To: ridderbusch.pad@sni.de
Subject: Re: scsh on MIPS SVR4 architecture
From: Olin Shivers <shivers@clark.lcs.mit.edu>
Date: Mon, 16 Jan 95 14:36:49 -0500
Cc: scsh-bugs@martigny.ai.mit.edu
Reply-to: shivers@mintaka.lcs.mit.edu
Frank-

Let me see if I can flesh out Brent's answer a bit. Scsh calls a whole bunch
of C routines from Scheme code. These C routines are part of the VM -- sitting
in the text pages of the process. In order for Scheme code to call a C
routine, it has to find the address of that C routine, somehow mapping from
the *name* of the routine (e.g., a string like "printf" or "sin") to the
address for the subroutine. Then the Scheme code uses a special VM instruction
that takes one of these addresses and calls the C function for you.

That's how all the system calls are done in scsh.

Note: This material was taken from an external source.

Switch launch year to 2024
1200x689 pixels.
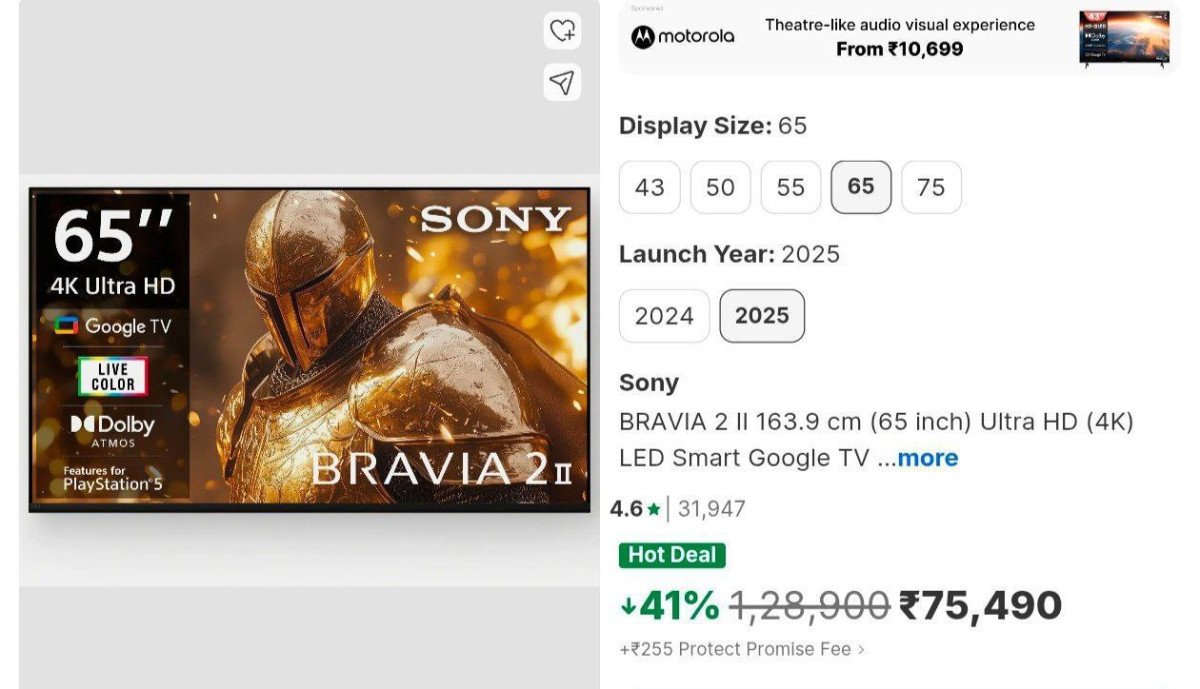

So the critical problem is that somehow at run-time, the VM needs to
be able to take a string like "sin" or "printf" and look inside itself,
and produce the address of where the corresponding routine lives in its
address space. This is provided by the symbol table information in a.out
(or .o) files; see man 5 a.out for more details. Different flavors of Unix
provide different little libraries for doing exactly this. On some it is
called nlist(), and you sometimes have to tell the linker to keep this
symbol table information around even after it has made the complete a.out
executable. That is the kind of magic Brent was talking about.

Using nlist(), for example, is the reason why you must pass the vm's filename
to the vm when you run it with the -o flag -- so that the nlist() call knows
what file to look inside for the symbol table.

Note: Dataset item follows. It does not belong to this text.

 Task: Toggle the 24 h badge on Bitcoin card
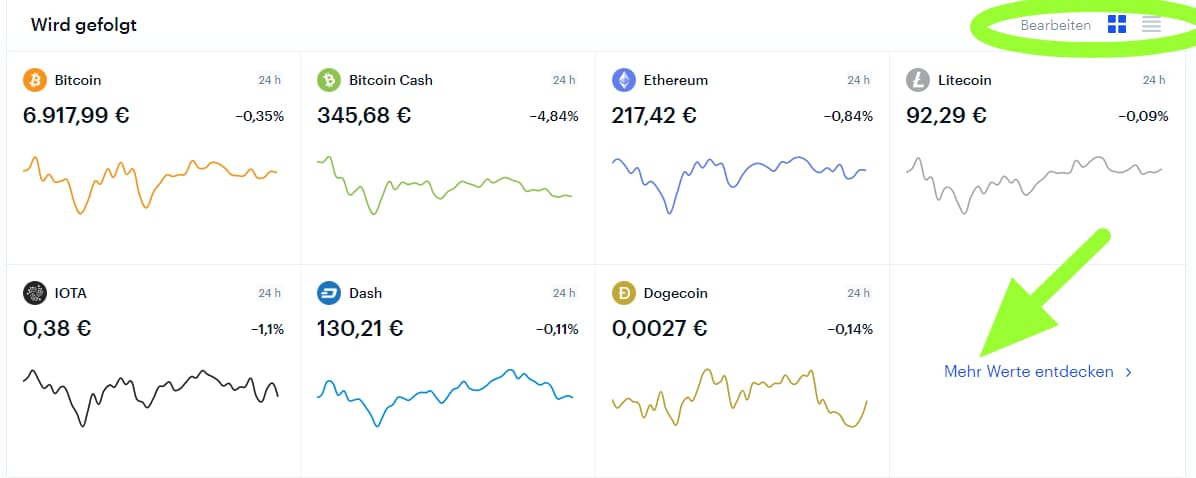(269, 80)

The unix.c file is where some of this machinery is located, if you want to
see what is going on.

The dlopen/dlsym functions to which Brent was referring are for when you
link in the C code at runtime, which we don't actually do right now in
scsh. We just statically link the OS support code in with the VM, which
is lower-tech and easier to port. But the problem of translating C proc names
to addresses at run-time remains the same.

It's an ugly little engineering detail; probably the nastiest in the otherwise
very portable Scheme 48 substrate that we use for scsh.